#### Página:
————

Antes de investigar se isso ou aquilo existe, temos que definir aquilo cuja existência está em questão (ou dar uma descrição da coisa que mais se aproxime de uma definição). Até mesmo um ateu, aquele que nega a existência de Deus, deve definir "Deus", para ficar determinado e claro o que ele está negando que exista. Por isso, devemos perguntar o que são cada uma daquelas coisas cuja existência está em questão nos exemplos acima.
Mas uma outra coisa deve ser feita antes de se investigar se isso ou aquilo existe: determinar o que é para uma coisa existir. O que é a existência? Ela é algum tipo de propriedade? Há critérios gerais para se dizer que algo existe? Alguns filósofos sustentaram que a existência não é uma propriedade de indivíduos, mas de conceitos. Dizer que existem cavalos, por exemplo, é dizer que a extensão do conceito de cavalo, o conjuntos de cavalos, tem elementos. Nesse caso, uma proposição sobre a existência de uma pessoa, por exemplo, de alguma forma deve ser reduzida a uma proposição que diz que a extensão de uma certa descrição tem um elemento. Essa descrição seria uma que seria verdadeira de apenas um indivíduo e seu conteúdo seria o conteúdo dos nomes. Mas isso parece implausível. A que descrição desse tipo um nome próprio pode ser reduzido? Saul Kripke tem três argumentos contra essa redução.

————

#### Informações exibidas:
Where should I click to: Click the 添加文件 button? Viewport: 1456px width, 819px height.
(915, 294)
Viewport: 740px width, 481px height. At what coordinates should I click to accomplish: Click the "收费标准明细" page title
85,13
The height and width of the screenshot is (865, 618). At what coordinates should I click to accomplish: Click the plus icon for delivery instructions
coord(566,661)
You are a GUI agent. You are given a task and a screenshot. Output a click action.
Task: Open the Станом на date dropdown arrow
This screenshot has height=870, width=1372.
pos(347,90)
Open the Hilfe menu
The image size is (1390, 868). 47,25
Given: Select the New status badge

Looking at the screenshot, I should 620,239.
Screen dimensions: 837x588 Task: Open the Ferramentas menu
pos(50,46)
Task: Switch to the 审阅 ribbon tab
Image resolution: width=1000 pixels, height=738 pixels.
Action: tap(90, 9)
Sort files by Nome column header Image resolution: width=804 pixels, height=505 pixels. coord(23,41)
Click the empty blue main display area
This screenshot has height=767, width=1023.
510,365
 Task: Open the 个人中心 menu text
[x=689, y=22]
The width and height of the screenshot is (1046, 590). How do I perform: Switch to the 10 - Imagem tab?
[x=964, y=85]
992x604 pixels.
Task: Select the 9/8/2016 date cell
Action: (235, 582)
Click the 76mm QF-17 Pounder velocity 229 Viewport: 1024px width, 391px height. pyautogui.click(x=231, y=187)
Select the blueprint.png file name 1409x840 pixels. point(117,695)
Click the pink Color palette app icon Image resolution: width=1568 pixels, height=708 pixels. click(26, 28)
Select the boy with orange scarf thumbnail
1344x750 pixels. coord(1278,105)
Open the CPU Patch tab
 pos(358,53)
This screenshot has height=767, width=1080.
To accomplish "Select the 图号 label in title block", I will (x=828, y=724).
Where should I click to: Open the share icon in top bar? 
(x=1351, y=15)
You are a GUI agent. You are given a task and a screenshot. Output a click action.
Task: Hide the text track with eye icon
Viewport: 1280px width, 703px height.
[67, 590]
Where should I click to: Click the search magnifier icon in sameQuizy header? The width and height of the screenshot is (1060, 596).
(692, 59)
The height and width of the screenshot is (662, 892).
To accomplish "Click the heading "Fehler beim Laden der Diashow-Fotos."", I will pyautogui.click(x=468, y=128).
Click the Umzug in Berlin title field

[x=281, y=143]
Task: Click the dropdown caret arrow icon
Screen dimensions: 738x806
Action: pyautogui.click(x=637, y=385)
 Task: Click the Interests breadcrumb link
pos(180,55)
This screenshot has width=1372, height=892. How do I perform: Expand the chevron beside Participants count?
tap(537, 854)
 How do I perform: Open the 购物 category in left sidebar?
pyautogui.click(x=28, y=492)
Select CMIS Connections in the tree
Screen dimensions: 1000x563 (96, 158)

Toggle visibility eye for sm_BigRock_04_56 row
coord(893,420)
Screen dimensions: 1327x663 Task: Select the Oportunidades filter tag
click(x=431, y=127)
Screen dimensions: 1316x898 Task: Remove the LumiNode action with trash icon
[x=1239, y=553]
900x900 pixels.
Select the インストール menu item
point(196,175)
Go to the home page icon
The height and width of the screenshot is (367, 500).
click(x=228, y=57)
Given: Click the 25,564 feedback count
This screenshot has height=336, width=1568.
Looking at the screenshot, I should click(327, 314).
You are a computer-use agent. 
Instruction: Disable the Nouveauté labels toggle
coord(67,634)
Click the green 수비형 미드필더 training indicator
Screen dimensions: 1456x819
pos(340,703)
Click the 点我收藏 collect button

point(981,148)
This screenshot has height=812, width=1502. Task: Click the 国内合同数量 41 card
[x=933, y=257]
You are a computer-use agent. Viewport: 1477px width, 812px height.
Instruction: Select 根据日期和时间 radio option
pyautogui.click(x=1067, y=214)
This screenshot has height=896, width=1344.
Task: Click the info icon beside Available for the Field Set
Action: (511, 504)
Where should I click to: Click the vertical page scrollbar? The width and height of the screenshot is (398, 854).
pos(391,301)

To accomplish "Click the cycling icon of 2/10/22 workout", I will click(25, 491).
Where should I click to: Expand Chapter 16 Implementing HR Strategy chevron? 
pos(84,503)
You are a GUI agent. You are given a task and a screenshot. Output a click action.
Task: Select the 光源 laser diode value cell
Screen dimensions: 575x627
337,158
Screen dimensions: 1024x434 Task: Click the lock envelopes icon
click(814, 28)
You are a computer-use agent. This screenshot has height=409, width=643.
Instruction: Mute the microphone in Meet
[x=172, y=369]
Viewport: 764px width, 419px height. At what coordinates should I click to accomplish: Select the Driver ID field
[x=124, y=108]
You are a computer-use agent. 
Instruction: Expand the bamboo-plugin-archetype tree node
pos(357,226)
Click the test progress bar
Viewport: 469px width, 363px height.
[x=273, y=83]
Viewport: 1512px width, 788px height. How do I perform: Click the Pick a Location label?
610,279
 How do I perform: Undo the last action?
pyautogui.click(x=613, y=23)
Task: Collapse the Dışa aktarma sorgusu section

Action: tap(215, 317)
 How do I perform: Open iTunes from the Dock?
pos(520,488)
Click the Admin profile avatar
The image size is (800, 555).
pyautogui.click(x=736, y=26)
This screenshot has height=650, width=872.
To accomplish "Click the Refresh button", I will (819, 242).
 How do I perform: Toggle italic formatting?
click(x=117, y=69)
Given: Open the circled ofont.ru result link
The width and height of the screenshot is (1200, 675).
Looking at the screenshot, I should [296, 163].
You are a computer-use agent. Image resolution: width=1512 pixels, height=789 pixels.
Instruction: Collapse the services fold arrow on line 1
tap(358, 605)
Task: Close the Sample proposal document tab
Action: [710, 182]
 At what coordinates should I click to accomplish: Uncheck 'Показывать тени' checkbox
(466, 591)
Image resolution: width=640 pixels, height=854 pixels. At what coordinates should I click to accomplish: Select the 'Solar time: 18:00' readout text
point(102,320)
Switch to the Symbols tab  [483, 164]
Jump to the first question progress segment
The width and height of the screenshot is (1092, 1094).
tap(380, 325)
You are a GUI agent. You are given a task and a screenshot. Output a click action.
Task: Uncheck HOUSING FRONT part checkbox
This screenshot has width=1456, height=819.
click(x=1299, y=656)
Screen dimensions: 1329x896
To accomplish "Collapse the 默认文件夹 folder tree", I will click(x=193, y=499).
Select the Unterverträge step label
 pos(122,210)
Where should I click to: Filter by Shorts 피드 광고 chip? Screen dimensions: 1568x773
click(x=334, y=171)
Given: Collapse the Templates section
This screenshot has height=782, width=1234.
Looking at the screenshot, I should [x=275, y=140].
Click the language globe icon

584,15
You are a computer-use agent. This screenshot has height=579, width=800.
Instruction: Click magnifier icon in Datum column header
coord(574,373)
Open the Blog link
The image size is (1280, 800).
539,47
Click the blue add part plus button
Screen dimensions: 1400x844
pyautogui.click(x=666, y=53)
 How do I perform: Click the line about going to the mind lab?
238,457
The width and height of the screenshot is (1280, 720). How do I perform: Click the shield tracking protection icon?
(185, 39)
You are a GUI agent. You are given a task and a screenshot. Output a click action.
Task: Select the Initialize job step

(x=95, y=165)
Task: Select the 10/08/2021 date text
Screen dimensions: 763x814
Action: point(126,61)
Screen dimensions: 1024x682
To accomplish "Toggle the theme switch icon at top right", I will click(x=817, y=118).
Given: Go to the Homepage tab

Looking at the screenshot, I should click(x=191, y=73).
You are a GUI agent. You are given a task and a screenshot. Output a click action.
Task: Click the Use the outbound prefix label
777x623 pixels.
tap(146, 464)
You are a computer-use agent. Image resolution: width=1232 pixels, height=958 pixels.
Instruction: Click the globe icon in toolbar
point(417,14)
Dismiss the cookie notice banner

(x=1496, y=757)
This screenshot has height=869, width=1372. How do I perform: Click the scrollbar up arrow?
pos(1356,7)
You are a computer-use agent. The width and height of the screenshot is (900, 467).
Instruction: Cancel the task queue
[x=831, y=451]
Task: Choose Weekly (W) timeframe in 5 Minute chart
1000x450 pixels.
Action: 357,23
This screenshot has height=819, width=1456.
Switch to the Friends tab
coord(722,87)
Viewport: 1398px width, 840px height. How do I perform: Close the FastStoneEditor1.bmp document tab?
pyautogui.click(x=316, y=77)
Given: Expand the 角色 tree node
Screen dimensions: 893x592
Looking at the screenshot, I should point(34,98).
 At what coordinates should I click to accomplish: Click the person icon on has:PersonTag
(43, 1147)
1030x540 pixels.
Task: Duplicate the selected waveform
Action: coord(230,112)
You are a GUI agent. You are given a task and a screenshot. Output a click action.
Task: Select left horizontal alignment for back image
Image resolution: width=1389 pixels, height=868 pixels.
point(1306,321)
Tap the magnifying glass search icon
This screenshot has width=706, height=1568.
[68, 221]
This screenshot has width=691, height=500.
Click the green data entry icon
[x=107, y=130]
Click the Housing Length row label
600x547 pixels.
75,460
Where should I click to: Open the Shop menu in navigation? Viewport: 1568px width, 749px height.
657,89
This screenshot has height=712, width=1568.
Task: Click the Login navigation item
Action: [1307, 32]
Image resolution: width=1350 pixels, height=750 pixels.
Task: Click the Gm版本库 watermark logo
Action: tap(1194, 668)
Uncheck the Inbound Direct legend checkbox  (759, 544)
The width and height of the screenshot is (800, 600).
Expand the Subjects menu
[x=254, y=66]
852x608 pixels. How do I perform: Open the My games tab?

————

#### Conjunto de tarefas:
1/ Redigite do texto sobre a existência o trecho que começa com as palavras contendo "Antes de investigar" e termina com "nos exemplos acima.".
2/ De acordo com o texto sobre a existência, alguns filósofos sustentaram que a existência é uma propriedade de quê?
3/ Dê continuidade ao texto sobre a existência a partir da última frase apresentada.

#### Conjunto de respostas:
1/
Antes de investigar se isso ou aquilo existe, temos que definir aquilo cuja existência está em questão (ou dar uma descrição da coisa que mais se aproxime de uma definição). Até mesmo um ateu, aquele que nega a existência de Deus, deve definir "Deus", para ficar determinado e claro o que ele está negando que exista. Por isso, devemos perguntar o que são cada uma daquelas coisas cuja existência está em questão nos exemplos acima.

2/ De conceitos, e não de indivíduos.

3/
Quine sustentou que o critério geral da existência é este: se proposições existenciais verdadeiras não são elimináveis por meio de uma análise lógica, então aquilo que elas afirmam existir existe. Por exemplo: podemos dizer "Existem 12 deuses olímpicos". Mas essa proposição pode ser analisada assim "Os gregos acreditavam na existência de 12 deuses olímpicos". Portanto, mesmo que tomemos a primeira frase como verdadeira, isso não nos compromete com a existência de deuses olímpicos.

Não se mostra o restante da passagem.